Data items

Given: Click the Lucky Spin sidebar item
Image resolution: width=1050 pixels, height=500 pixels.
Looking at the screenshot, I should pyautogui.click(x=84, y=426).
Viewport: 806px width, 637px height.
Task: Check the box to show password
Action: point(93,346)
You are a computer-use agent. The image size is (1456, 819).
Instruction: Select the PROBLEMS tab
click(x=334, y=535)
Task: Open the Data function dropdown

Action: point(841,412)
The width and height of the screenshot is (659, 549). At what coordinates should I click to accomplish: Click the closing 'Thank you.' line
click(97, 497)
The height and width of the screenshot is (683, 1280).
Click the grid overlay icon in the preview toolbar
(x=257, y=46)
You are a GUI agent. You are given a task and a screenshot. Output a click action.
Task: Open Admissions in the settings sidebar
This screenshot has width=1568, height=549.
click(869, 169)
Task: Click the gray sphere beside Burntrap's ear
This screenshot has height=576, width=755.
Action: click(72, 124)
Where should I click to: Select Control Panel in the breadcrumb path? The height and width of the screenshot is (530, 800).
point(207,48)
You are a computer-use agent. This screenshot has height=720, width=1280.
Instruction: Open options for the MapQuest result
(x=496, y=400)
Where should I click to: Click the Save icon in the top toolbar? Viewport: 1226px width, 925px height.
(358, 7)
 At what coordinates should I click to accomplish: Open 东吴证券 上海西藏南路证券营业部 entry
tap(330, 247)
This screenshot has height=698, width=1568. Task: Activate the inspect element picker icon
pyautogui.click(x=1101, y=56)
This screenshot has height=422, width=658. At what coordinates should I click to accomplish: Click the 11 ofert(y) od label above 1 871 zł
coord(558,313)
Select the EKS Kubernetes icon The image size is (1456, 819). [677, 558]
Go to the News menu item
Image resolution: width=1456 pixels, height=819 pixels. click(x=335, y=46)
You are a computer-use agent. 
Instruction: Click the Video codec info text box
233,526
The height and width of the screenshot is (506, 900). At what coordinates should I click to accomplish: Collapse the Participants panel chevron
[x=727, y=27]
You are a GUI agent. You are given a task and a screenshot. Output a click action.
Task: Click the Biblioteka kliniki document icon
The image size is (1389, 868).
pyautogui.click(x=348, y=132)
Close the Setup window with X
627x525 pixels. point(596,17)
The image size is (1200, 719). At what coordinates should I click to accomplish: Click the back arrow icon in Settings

__EXERCISE INSTRUCTIONS__. Copy only this part of the entries above: the line with "Instruction: Select the PROBLEMS tab", the line with "Task: Click the gray", and the lines between, all exactly as written.

__EXERCISE ANSWER__.
Instruction: Select the PROBLEMS tab
click(x=334, y=535)
Task: Open the Data function dropdown

Action: point(841,412)
The width and height of the screenshot is (659, 549). At what coordinates should I click to accomplish: Click the closing 'Thank you.' line
click(97, 497)
The height and width of the screenshot is (683, 1280).
Click the grid overlay icon in the preview toolbar
(x=257, y=46)
You are a GUI agent. You are given a task and a screenshot. Output a click action.
Task: Open Admissions in the settings sidebar
This screenshot has width=1568, height=549.
click(869, 169)
Task: Click the gray sphere beside Burntrap's ear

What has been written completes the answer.